Are You a Leader or a Follower?

A very commonly asked question in job interviews is, “Are you a leader or a follower?”

Many people say that they are leaders; thinking that this is the answer that interviewers are looking for.

However, if you don’t back up your answer with appropriate reasoning—what actually makes you a leader—the interviewer isn’t going believe you.

Here are a few things that differentiate leaders from followers:

leader or a follower

They Go the extra-mile

Leaders do not just do their jobs. In fact, they consider their job description to be the minimum expectations that their organization has of them. They constantly look for ways to add value and excel at what they do. This is why they constantly go the extra-mile and perform beyond expectations.

Followers on the other hand are content with completing their daily task. Doesn’t matter if they love their job or not, they will just perform according to their job description.

They’re Optimistic

Leaders are optimistic and constantly look for opportunities. They don’t dwell on limitations, but make the best use of the available resources to get things going. This is because they remain in control of situations they are involved in and have the confidence to influence outcomes.

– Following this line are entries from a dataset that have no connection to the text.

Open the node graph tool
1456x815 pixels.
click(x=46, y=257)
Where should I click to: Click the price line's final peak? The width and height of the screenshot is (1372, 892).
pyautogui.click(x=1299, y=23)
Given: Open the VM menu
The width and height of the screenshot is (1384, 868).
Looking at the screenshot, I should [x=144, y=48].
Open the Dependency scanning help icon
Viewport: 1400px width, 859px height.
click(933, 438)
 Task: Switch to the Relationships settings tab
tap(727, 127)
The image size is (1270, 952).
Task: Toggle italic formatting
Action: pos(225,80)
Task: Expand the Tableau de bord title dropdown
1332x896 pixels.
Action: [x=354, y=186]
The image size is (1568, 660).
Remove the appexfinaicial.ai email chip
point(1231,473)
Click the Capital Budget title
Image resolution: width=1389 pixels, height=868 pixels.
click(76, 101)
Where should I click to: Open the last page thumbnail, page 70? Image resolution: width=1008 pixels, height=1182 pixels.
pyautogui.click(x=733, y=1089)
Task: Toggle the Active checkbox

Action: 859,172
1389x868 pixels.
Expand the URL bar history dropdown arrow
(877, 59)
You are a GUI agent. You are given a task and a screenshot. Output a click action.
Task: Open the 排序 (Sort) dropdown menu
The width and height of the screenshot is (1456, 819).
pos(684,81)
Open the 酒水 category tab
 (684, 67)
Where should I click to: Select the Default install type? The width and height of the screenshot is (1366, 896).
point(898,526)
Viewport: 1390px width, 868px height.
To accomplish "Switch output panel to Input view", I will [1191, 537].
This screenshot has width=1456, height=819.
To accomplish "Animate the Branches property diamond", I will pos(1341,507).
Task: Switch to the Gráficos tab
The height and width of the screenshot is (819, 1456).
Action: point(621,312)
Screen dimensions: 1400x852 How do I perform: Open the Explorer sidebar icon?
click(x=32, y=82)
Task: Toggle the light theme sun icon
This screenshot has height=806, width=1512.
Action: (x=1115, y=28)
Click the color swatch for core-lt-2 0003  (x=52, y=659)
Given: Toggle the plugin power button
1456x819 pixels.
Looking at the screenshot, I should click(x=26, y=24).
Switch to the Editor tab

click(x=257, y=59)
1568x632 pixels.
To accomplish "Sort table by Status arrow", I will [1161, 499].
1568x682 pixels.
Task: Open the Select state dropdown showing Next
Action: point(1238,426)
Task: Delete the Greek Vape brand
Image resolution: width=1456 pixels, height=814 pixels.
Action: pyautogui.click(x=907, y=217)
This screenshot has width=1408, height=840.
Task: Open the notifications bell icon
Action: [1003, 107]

Followers, on the other hand, are not in control of any situation and if adversities arise, they tend to focus on limitations.

They Embrace Change

Leaders see change as an opportunity to become better. In most situations, leaders are the ones that initiate change and get the maximum out of any situation.

Followers, on the other hand, see change as a threat and resist it as much as possible. They tend to feel safe with the way things and dislike any sort of disruption.

They Are Decisive

Followers are often hesitant in making tough decisions because they are not willing to accept responsibility of the outcome.

On the contrary, leaders remain positive when making tough calls, even if they aren’t sure about the outcome. They’d rather accept the consequences of a wrong decision than remain indecisive.

They Are Accountable

Leaders aren’t afraid to admit their fault and accept full accountability when things go wrong, whereas, followers are quick to blame.

They’re Self-motivated

Leaders do not need a title of “Manager” to lead. They are self-motivated to perform. They do not consider their job as something that they do, but as something that they are.

Followers are only motivated by carrot and stick. They always have their eyes on the next raise, higher title or possible punishment.